First Creek DEN Open Space has now been added to the list of areas closed to the public because of plague concerns. That list also includes the Rocky Mountain Arsenal National Wildlife Refuge, the Prairie Gateway Open Space, and fields surrounding Dick's Sporting Goods Park.

Plague fears are also on the minds of some parents. There are several neighborhoods just a few blocks away.

"We have between 8 and 10 kids playing all over the place, cats, dogs," said Ben Ayluardo, a father who lives in the area.

However, Ayluardo and many other parents say they aren't overly worried and aren't changing their routines, partly because the plague is no longer the danger it was centuries ago.

"People hear the word plague and it can be a scary word if you don't understand it," said Gilbert Cazier, with the Tri-County Health Department.

Cazier has fielded several calls from concerned residents, but said the risk to humans is minimal, and if you do get the plague, it can be treated with antibiotics.

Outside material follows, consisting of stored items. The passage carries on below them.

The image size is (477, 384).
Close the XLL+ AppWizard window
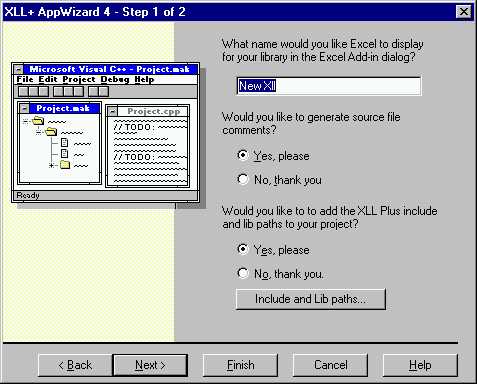click(x=463, y=12)
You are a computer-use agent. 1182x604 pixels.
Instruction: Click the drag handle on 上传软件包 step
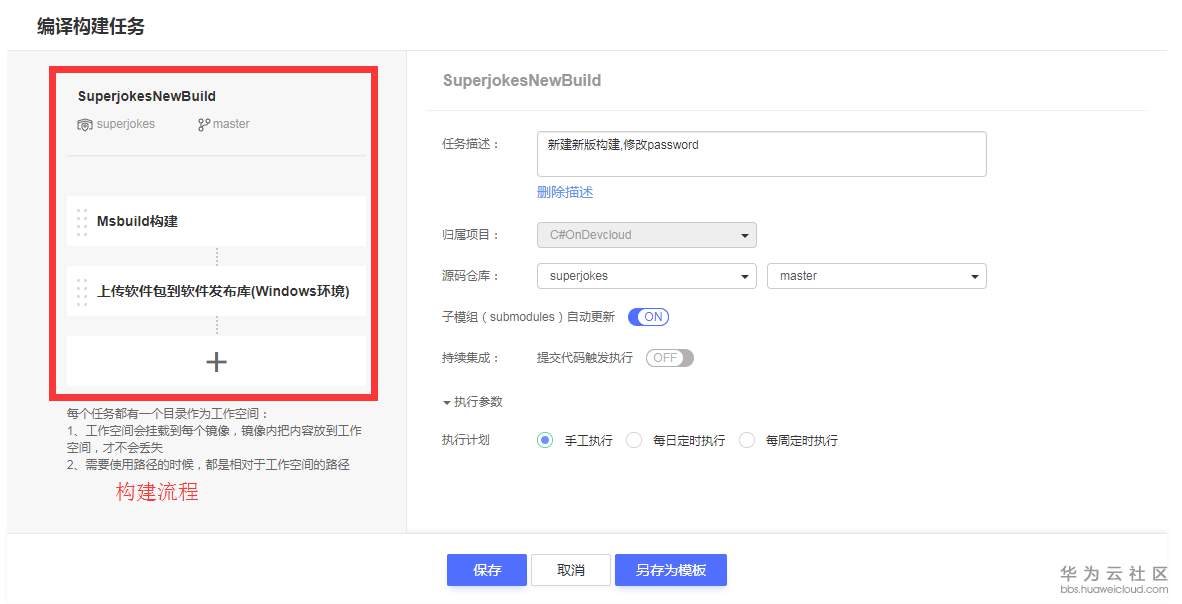pos(81,291)
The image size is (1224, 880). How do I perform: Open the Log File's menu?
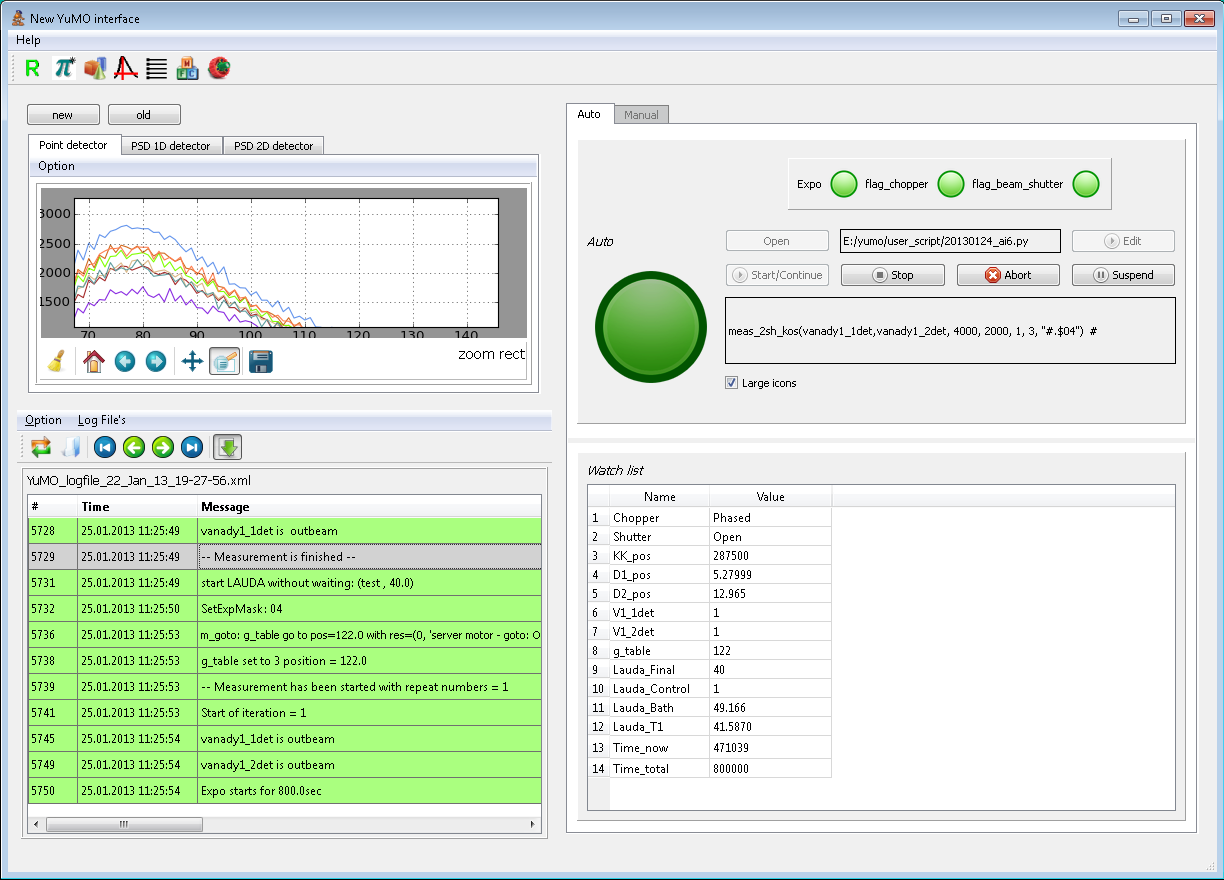pos(101,420)
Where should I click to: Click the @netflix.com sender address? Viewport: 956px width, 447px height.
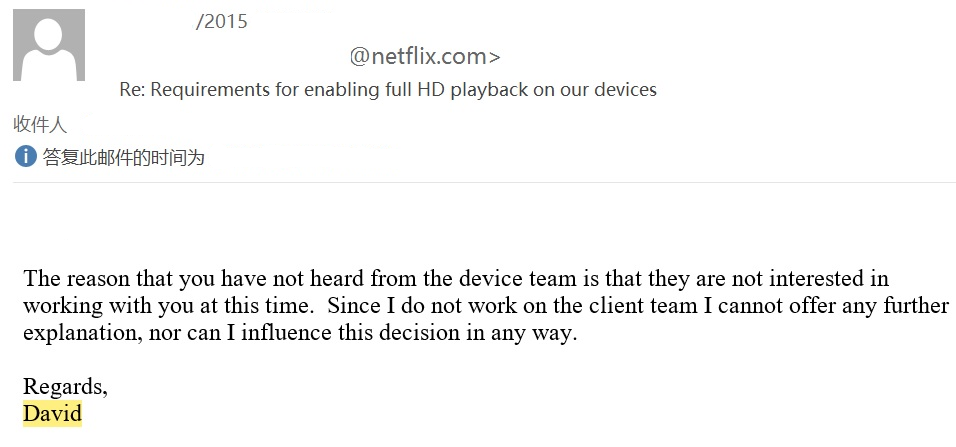click(x=425, y=57)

Regardless, he and others have been working around the clock to treat prairie dog holes with insecticide, trying to kill the fleas that transmit the disease to animals and possibly humans.

Many are cautiously optimistic the open spaces and fields surrounding Dick's Sporting Goods Park will be able to reopen soon.

A three-day Phish festival is set to be held at the stadium Labor Day weekend, and hundreds of concert goers typically camp in the fields surrounding the stadium.

The Tri-County Health Department will be monitoring the situation weekly.